The reactivity coefficients examined were the following:
•Boron efficiency, calculated by perturbing the dissolved boron concentration from 500 to 600ppm. The boron coefficient is important for reactivity balance during normal operation and for emergency shutdown in a PWR.
•Moderator temperature coefficient calculated by perturbing the moderator temperature and densities between hot and cold states.
•Fuel temperature coefficient calculated by perturbing fuel temperature between 890 and 910K.
•Global void effect calculated by changing the moderator density from 100% to 1% of nominal density. The calculation is carried out both with a no leakage spectrum and with a critical leakage spectrum in which the buckling parameter has been adjusted.
Lifetime average reactivity
For a standard PWR, the initial plutonium in the first generation was defined as a common starting point in the specification of the benchmark. For the highly moderated PWR, participants in the exercise were asked to calculate the initial plutonium in all generations, including the first.

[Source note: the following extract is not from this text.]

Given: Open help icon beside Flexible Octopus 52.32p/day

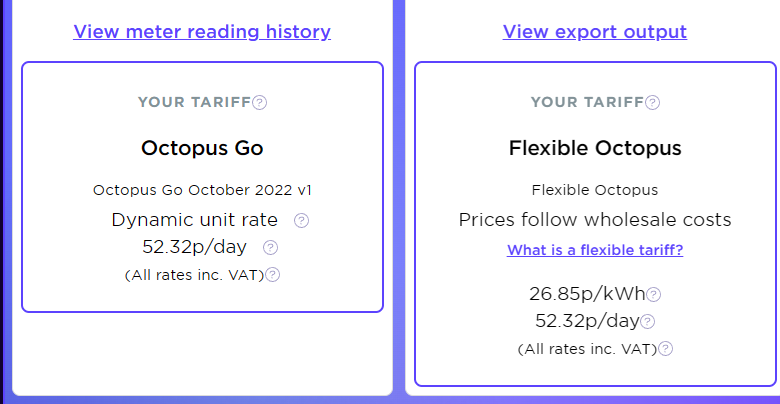Looking at the screenshot, I should (x=647, y=322).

It was found that the rate of increase in initial plutonium between generations is much higher for the highly moderated PWR than for the standard PWR. The reason for this is that the highly moderated PWR is better at fissioning the Pu-239 and Pu-241 in the soft spectrum, so that the isotopic quality degrades more quickly between generations. Thus the highly moderated PWR starts off with a low initial plutonium concentration in the first generation, but quickly catches up with the standard PWR case. This is significant, as the initial advantage of the highly moderated PWR is eroded in later generations.
The mass balances of Pu, Am and Cm are important, as they are a determining factor for the environmental impact.
The plutonium mass balance is negative for both the standard and the highly moderated cases, due to the destruction of the odd fissile isotopes. In both cases, the plutonium destruction rate increases with recycle generation, with the highly moderated PWR being more effective at destroying plutonium.
The mass balances for Am and Cm are positive, meaning that they accumulate with burn up, and the build-up rate is higher in the later recycle generations. This applies to both cases, and is a result of the higher initial plutonium concentrations needed in later generations; the higher initial plutonium mass leads to accelerated production of the trans-plutonium nuclides.
Detailed comparisons of fission rates of the isotopes in the fuel identified the thermal range of Pu-239 as the main source for observed differences. The deviations originating from Pu-241 are more moderate.
Significant contributions to the spread in eigenvalues are caused by the absorptions of the fissile isotopes Pu-239 and Pu-241, and in addition by Pu-240. The resonance absorption of U-238 is still a source of discrepancies.
A surprising conclusion resulted from the comparison of the absorption rates of non-actinides. Calculations have shown 110pcm higher absorption rates in clad material, and 100pcm lower absorption rates for oxygen in fuel, and 80pcm lower in the moderator. The reason for the lower oxygen absorption is a different threshold of the (n,alpha) cross-section in the data used.
Differences emerging from cross-section data used, their processing and differences in the computational schemes still lead to unsatisfactory discrepancies in calculating PWR MOX pin cells by different institutions, although "state-of-the-art" data and methods were used. This means that there is still a need for further analyses of the differences of best estimate solutions with respect to measured data and data processing, and that there is also a need for improvement in deterministic methods and basic nuclear data, as well as for better experimental validation.